Der Untersuchungsausschuß soll die Amtsführung des Bundesinnenministers untersuchen, nicht die nachrichtendienstlichen, nicht die operativen Überlegungen und Praktiken des Bundesamtes für Verfassungsschutz. Das wissen Sie von der Koalition. Das geht aus unserem Untersuchungsauftrag eindeutig hervor.
Sie irren auch, Herr Bundesinnenminister, wenn Sie meinen, der Untersuchungsausschuß schade dem Verfassungsschutz. Das Gegenteil ist richtig. Er ist notwendig, um weiteren Schaden von ihm und der Bundesrepublik Deutschland abzuwenden, Schaden, der weitgehend in Ihrer Person und in Ihrer Amtsführung begründet ist.
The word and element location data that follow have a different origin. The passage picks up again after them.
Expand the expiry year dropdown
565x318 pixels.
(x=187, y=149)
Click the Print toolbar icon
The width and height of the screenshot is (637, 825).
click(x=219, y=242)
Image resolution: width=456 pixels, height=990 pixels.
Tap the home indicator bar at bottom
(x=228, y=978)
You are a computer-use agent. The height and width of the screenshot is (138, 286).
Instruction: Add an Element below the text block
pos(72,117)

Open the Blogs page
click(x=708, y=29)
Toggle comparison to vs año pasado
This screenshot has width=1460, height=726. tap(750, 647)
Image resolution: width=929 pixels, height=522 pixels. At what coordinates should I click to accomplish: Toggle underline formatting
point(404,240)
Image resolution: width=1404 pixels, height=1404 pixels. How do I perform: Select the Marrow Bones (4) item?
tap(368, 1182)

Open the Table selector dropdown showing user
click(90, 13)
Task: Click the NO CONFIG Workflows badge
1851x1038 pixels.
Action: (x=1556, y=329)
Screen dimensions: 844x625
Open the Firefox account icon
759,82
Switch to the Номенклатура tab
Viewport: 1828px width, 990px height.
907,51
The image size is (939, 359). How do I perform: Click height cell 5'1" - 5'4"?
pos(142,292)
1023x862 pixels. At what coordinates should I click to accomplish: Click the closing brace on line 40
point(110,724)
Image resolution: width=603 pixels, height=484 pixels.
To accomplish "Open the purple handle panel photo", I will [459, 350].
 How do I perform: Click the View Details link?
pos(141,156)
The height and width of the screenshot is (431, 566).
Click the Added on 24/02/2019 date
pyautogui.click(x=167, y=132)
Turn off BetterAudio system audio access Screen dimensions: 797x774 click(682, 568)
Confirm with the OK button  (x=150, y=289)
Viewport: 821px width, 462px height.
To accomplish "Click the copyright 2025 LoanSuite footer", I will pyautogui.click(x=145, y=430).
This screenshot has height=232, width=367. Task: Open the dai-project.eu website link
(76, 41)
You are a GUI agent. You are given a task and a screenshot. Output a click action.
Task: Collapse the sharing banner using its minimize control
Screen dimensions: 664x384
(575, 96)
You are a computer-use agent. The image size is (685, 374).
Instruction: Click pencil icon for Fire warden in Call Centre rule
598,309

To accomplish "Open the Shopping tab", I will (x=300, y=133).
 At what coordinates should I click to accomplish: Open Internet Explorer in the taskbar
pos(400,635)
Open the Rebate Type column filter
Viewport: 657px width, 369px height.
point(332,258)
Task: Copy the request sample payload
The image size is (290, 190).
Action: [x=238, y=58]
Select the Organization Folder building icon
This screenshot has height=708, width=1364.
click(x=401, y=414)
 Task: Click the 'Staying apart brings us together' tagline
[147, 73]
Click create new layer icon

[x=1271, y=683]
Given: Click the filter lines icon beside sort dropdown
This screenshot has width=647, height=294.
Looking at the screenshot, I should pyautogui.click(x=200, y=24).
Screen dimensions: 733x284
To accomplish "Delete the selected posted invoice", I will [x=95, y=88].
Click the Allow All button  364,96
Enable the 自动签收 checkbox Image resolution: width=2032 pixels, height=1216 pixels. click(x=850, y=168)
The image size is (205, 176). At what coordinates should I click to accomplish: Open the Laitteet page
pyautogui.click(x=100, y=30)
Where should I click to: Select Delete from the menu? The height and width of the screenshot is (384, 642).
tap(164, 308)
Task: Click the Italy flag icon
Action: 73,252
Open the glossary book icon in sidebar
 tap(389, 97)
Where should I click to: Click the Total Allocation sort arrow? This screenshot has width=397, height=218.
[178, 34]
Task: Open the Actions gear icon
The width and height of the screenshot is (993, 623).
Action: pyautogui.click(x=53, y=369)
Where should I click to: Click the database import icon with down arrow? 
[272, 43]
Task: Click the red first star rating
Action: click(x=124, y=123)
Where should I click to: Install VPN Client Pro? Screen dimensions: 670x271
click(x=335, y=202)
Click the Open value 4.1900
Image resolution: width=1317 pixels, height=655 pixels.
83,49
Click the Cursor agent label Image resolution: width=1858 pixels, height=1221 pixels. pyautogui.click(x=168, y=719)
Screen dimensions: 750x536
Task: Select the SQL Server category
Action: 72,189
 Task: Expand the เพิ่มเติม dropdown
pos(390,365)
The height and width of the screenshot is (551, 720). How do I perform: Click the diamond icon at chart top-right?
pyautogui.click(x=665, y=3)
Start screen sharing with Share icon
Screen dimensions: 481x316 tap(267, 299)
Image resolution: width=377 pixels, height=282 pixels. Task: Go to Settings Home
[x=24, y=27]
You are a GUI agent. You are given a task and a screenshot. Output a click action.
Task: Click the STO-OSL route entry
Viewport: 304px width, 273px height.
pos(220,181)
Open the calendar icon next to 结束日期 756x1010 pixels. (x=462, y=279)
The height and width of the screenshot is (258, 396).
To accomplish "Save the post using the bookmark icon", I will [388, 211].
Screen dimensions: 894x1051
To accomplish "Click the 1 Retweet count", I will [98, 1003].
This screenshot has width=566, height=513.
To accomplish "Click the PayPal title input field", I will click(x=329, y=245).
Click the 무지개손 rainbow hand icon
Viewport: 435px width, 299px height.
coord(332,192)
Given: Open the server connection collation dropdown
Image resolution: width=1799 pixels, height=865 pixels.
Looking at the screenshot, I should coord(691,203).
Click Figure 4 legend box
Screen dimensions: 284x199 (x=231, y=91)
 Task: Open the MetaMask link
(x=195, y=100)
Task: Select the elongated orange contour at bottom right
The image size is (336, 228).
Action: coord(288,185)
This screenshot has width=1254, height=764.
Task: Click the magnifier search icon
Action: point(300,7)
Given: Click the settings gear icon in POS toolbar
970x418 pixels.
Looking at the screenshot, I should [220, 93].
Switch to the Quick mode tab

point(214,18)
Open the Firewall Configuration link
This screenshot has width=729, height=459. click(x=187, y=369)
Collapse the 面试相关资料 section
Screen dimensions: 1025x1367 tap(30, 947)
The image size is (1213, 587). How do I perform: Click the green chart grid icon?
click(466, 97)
Unter Ihrer Amtsführung, Herr Bundesinnenminister, ist das Bundesamt wie nie zuvor in schwere Wetter geraten. Was ist das für ein Minister, meine Damen und Herren,
der von den angeblich „fidelen Zuständen" — so Ihr Parteivorsitzender Franz Josef Strauß — im Kölner Amt keine Ahnung hat? Warum schweigen Sie auch zu dieser Behauptung Ihres Vorsitzenden, Herr Bundesinnenminister? Wenn die Behauptung von Franz Josef Strauß richtig ist, haben Sie sich zuwenig um das Amt gekümmert. Wenn sie falsch ist, wäre es Ihre Pflicht, sich vor Ihre Mitarbeiter im Bundesamt zu stellen. Beides unterlassen Sie.
Meine Damen und Herren, meine Fraktion hat vor wenigen Wochen den Rücktritt von Bundesinnenminister Zimmermann gefordert,
weil er den Übertritt eines der wichtigsten Männer der Spionageabwehr in die DDR politisch zu verantworten hat. Die Entscheidung des Innenministers und auch des Bundeskanzlers, im Amt zu bleiben bzw. Sie nicht aus dem Amt zu entfernen, sind nicht Ausdruck politischer Stärke, sondern Eingeständnis politischer Schwäche. Es ist eben so, daß der Bundeskanzler diesen Innenminister — selbst wenn er es wollte — gar nicht mehr entlassen kann, weil sonst sein ganzes Kartenhauskabinett in sich zusammenfallen würde.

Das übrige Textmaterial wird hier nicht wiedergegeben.